Il faut s’en faire une raison : l’activité de création a parfois une dimension peu créative, en particulier quand il faut s’y retrouver dans l’écheveau des réglementations liées au régime de l’artiste auteur. De quel régime parle-t-on ? De celui lié à la sécurité sociale, en gros la protection de la santé et la retraite. Or, la pluriactivité des artiste auteurs a complexifié la déclaration des différents revenus provenant de son activité parfois régie par plusieurs régimes de sécurité sociale (salarié, journaliste pigiste, auteur indépendant percevant des droits ou encore artiste lorsque l’on procède à la vente de dessins originaux).
Est considéré comme auteur celui qui, « à titre principal ou accessoire » perçoit des revenus constitués par des droits d’auteur, des ventes d’œuvres d’art, des bourses de recherche ou des sommes relatives à un concours perçues dans le cadre d’une création, des co-créations, des expositions, des locations d’œuvres, des manifestations telles qu’une lecture publique ou une animation dans une école sous la forme d’une présentation orale de l’œuvre. [1]
Certains auteurs travaillent pour un journal et sont salariés par ce journal. Dans ce cas, ils relèvent de ce que l’on appelle le régime général qui s’applique aux salariés. La qualification du salariat repose essentiellement sur la subordination du créateur au commanditaire : plus celui-ci est directif, plus on tend vers le salariat. Attention aux employeurs qui tenteraient de surfer sur la législation : l’administration peut requalifier un droit d’auteur en salaire si le lien de subordination est par trop évident.
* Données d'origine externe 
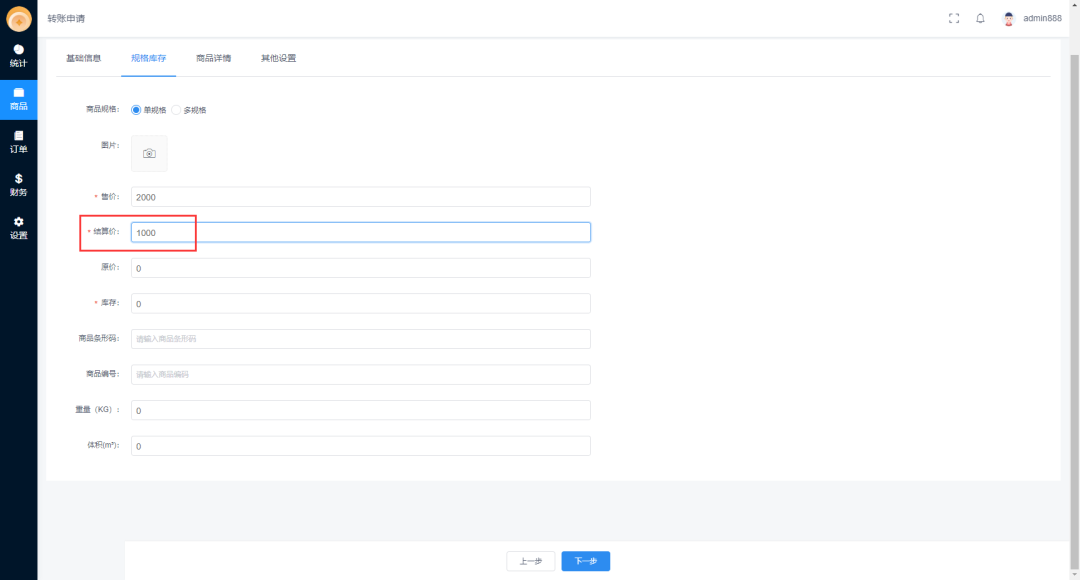1080x580 pixels.
Task: Switch to the 基础信息 tab
Action: pos(87,57)
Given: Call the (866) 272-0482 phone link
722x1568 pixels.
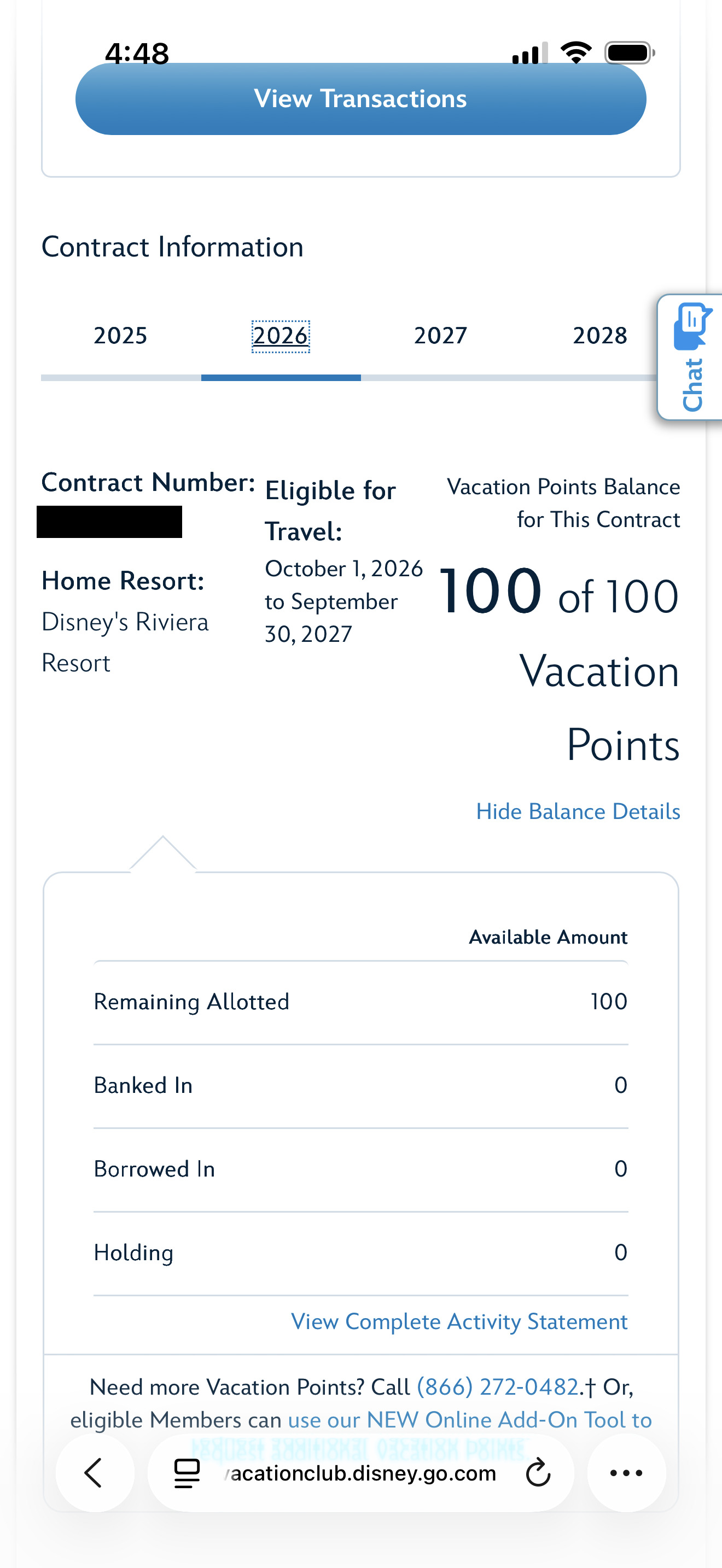Looking at the screenshot, I should click(497, 1387).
Le régime des auteurs en France.
Toute diffusion ou exploitation commerciale d’une œuvre originale de l’esprit (que ce soit au travers d’une galerie d’art, de publications, de films donne lieu au versement d’une rémunération (les droits d’auteur) ; son acquisition (planche ou dessin) donne également lieu à une rémunération sur laquelle doit être prélevé, si l’auteur exerce une activité non salariée de façon indépendante et s’il réside fiscalement en France, des cotisations et des contributions obligatoires, à savoir les assurances maladie et vieillesse, maternité, invalidité ou décès, la CSG et la CRDS. Ce régime est rattaché au régime général des salariés.
Dès lors qu’un auteur a perçu au cours d’une année civile des revenus supérieurs au seuil d’affiliation [2], il est tenu de s’inscrire à un organisme collecteur, Agessa ou Maison des Artistes.
Mais comment le choisir ?
L’Association pour la Gestion de la Sécurité Sociale des Auteurs (Agessa) concerne les activités de création littéraire, dramatique, musicale, audiovisuelle et photographique.
En 2008, l’Agessa regroupait 11018 auteurs dont 1388 illustrateurs et 2038 écrivains. À titre d’exemple (nous n’avons pas de chiffres spécifiques à la BD), le revenu moyen des écrivains est de 35.945 euros par an mais la moitié des écrivains déclarent moins de 16.333 euros. Les illustrateurs ont été les mieux payés en 2007, mais de plus en plus d’auteurs, particulièrement dans les médias interactifs, obtiennent des dérogations pour pouvoir conserver leur statut en-dessous du seuil d’affiliation.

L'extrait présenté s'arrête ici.